# Cold War Bunker Open Day - Sunday 3rd June



## Krypton (May 13, 2012)

*Sunday 3rd June - 11am til 3pm​*
Chop Gate ROC Post Open Day





A fantastic and rare opportunity for the public to step back in time to the Cold War and see exactly what was going on in one of the governments 1563 Monitoring Posts, manned by the Royal Observer Corps.

The underground bunker will be set up on the day exactly how it would have looked in the late 1980's before they were all closed in 1991. 

Above ground there will be a large display of other Royal Observer Corps equipment, documents and uniforms plus the chance to speak directly to the people that worked in the posts.

There will be a barbeque (weather permitting) on a first come first served basis.
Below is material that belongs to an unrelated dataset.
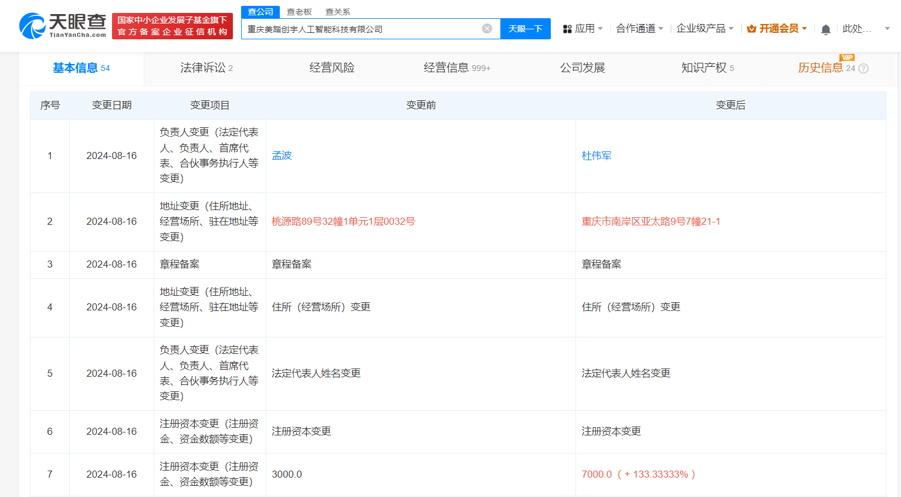Activate the 查公司 search mode
Image resolution: width=901 pixels, height=497 pixels.
pos(260,11)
Please park in the village hall car park and follow the signs up to the bunker. 

Please note, there is no disabled access and all visitors must be fit to descend the 20ft ladder.

Entry is free but donations are appreciated to help us keep doing what we continue to do.
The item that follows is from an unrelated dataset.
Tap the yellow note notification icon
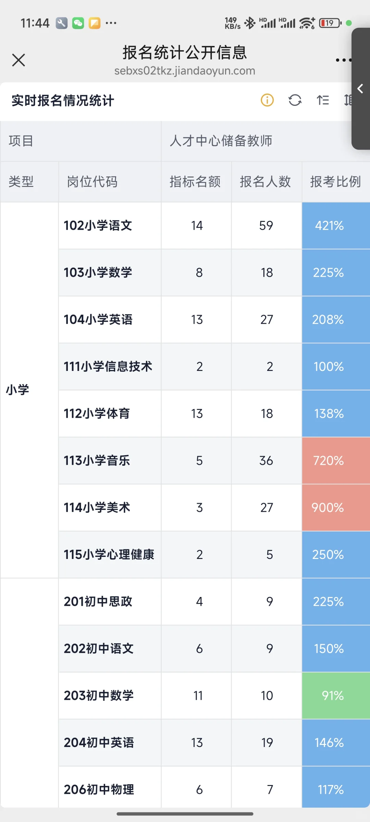 tap(95, 23)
These events always prove very popular with open days attracting over 200 vistors, with visitors in the past travelling as far as Edinburgh, Norfolk, Leicester, Derby and Wales.
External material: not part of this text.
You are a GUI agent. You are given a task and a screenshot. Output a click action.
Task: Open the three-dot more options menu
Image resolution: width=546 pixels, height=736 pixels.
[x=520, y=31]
Dont miss out, see you on the 3rd 





*Please note - no items of value are left in the bunker when not in use. It remains locked and alarmed when not in use.*​


----------



## tigger2 (May 13, 2012)

Need to edit your thread title Krypton.....


----------



## Krypton (May 13, 2012)

Oops i have put May instead of June - can a mod change it please - thanks


----------